Le président de la République pense lui que les déshérités sont responsables de leur état, par leur manque d’allant dû à une faiblesse de caractère qu’ils ne veulent pas corriger où par une acculturation à la paresse. Ses petites phrases stigmatisant ceux qui « coûtent un pognon de dingue » à la société visent à préparer les esprits à un renoncement accru à la solidarité et aux mesures de justice sociale en présentant la victime d’un système économique brutal créant des difficultés matérielles pour la plupart, de la richesse pour un très petit nombre, et à l’autre extrémité une pauvreté en constante augmentation, comme coupable de l’enlisement de la société française dans la crise. Dans cette logique qui réduit l’humain à sa capacité à produire, on arrive à penser qu’il est non seulement normal de ne plus aider ceux qui sont hors du système mais qu’il est justifié de leur reprocher une improductivité pénalisante pour le pays. Ce credo imprègne les élites libérales mais s’est imposé plus largement dans la société, en particulier dans les classes moyennes et laborieuses menacées de paupérisation. La stigmatisation de celui qui est sorti de la sphère de production tient lieu alors de conjuration : puisque je me bats pour m’en sortir, cela ne peut m’arriver à moi. Illusion, et réflexe contraire à ce qu’à été longtemps le rapport à celui qui est proche dans un système de solidarités corporatistes, tel qu’il a existé jusqu’à l’individualisation de la protection sociale. Les solidarités anciennes reposaient non pas sur la pitié ou la charité chrétienne mais sur l’orgueil, vertu supérieure où l’humanité dit sa force partagée par chacun. Les failles de la protection sociale dans un contexte de chômage de masse résiduel imputable au tournant libéral des années 80 ont eu pour conséquence le retour, non pas des solidarités mais de la charité qui offre à celui qui donne la satisfaction de se sentir plus grand que celui qui reçoit.

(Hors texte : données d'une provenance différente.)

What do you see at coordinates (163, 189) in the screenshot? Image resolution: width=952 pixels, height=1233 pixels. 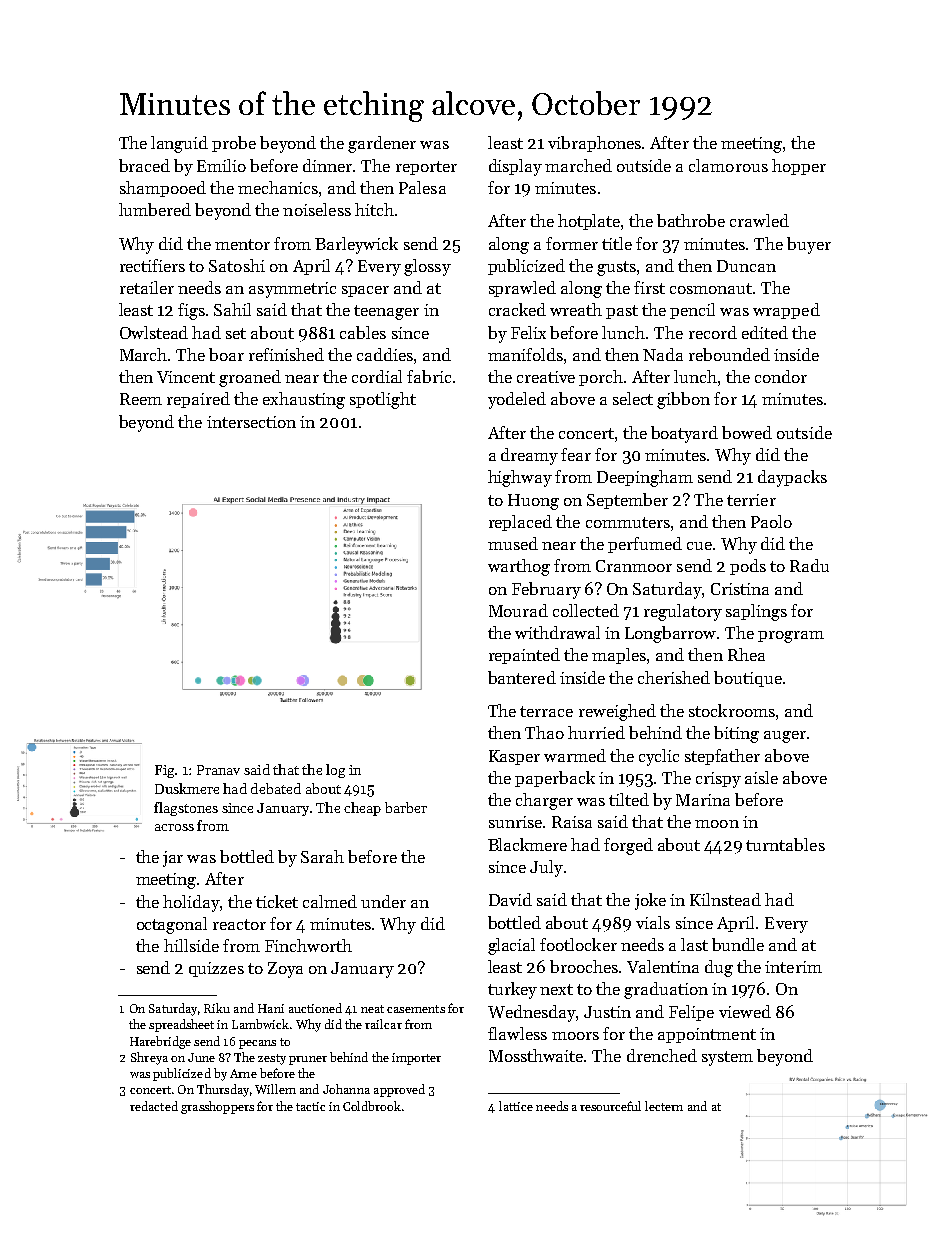 I see `shampooed` at bounding box center [163, 189].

Décideurs qui veulent convaincre, à l’encontre de toute réalité et de toutes approches historiques, philosophiques, sociologiques, psychologiques, que la société et les choix faits ne sont pas responsables de la relégation de millions d’individus, bonnes âmes qui retrouvent le verbe moralisateur des dames patronnesses, professionnels de l’indignation qui prospèrent sur la pauvreté et ignorent les pauvres…l’idée d’instaurer un « stage de pauvreté » ne semble plus saugrenue. Si l’on en croit la réaction indignée d’un député LREM : « Mais qui vous dit que je ne vais pas à la maraude dans ma circonscription, en toute discrétion », elle s’imposerait même.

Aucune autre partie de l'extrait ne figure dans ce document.